PROBLEM = When a line in the entries contains the word "agent", copy that line in full.

THE INPUT =
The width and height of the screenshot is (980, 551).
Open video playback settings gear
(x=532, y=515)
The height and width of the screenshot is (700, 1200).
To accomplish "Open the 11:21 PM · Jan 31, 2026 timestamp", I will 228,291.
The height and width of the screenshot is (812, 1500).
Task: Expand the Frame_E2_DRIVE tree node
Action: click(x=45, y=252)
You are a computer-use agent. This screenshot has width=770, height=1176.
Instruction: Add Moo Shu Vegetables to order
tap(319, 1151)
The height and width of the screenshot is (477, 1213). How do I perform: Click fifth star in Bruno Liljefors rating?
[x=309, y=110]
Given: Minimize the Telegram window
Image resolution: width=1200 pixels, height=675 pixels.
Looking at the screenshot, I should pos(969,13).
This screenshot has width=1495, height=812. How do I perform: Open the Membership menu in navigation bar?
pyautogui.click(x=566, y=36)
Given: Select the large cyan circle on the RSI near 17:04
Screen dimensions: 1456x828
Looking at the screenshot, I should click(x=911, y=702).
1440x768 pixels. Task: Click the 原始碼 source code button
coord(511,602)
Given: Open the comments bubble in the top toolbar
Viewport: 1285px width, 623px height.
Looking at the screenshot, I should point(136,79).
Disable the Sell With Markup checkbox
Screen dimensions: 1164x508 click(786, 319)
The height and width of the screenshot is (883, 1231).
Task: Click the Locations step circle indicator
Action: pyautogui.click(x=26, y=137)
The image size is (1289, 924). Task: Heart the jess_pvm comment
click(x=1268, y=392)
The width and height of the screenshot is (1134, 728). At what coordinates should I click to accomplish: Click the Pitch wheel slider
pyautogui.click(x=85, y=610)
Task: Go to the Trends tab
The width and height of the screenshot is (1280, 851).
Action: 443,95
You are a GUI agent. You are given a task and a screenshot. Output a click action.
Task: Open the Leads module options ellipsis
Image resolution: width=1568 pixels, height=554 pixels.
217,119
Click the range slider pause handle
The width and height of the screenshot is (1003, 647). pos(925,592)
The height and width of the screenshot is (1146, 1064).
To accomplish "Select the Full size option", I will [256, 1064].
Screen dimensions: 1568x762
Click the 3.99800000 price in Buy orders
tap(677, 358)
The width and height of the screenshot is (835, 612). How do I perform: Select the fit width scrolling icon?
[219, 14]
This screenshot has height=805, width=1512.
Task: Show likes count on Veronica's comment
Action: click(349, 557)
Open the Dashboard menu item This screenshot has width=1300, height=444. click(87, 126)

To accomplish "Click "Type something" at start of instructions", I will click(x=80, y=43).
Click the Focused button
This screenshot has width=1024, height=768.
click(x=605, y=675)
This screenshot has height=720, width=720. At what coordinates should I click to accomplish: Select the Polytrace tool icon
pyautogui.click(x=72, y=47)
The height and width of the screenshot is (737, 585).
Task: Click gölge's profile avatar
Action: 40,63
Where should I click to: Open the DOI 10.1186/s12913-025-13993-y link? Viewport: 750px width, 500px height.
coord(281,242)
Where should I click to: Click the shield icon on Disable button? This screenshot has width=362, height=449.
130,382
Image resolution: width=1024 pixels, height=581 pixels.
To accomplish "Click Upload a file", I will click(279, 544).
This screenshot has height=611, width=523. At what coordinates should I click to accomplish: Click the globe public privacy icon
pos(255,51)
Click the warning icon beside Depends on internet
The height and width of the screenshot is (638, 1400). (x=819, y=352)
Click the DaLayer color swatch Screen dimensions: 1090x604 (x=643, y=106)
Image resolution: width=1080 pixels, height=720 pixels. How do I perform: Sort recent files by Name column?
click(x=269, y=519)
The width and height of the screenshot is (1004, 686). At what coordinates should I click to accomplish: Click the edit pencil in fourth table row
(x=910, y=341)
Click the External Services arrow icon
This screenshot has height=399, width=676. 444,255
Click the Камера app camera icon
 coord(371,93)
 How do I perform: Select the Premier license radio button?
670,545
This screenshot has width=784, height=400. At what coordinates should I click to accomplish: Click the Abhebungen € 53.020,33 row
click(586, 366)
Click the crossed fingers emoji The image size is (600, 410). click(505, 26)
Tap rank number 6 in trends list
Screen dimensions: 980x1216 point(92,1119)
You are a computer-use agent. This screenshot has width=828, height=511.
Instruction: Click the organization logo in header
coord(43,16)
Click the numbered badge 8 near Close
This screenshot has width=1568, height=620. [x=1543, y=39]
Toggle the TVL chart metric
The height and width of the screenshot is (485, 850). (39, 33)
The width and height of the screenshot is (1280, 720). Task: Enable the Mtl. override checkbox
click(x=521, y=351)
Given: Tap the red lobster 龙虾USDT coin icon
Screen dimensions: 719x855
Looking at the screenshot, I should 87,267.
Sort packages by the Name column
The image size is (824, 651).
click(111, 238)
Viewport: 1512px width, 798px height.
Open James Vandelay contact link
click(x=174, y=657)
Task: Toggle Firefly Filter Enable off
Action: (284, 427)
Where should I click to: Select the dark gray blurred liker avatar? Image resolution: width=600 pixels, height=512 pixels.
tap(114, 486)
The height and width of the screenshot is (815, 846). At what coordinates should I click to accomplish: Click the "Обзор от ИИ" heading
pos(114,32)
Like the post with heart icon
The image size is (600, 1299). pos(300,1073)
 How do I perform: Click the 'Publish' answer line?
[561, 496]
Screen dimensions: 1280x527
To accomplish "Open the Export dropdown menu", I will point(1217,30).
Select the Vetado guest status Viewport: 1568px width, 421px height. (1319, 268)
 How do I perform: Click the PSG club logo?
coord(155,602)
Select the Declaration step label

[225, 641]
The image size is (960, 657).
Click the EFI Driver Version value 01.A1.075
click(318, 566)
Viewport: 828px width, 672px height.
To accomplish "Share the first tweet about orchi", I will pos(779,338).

YOUR SOLUTION =
You are a computer-use agent. This screenshot has width=770, height=1176.
You are a GUI agent. You are given a task and a screenshot. Output a click action.
You are a computer-use agent. This screenshot has width=828, height=511.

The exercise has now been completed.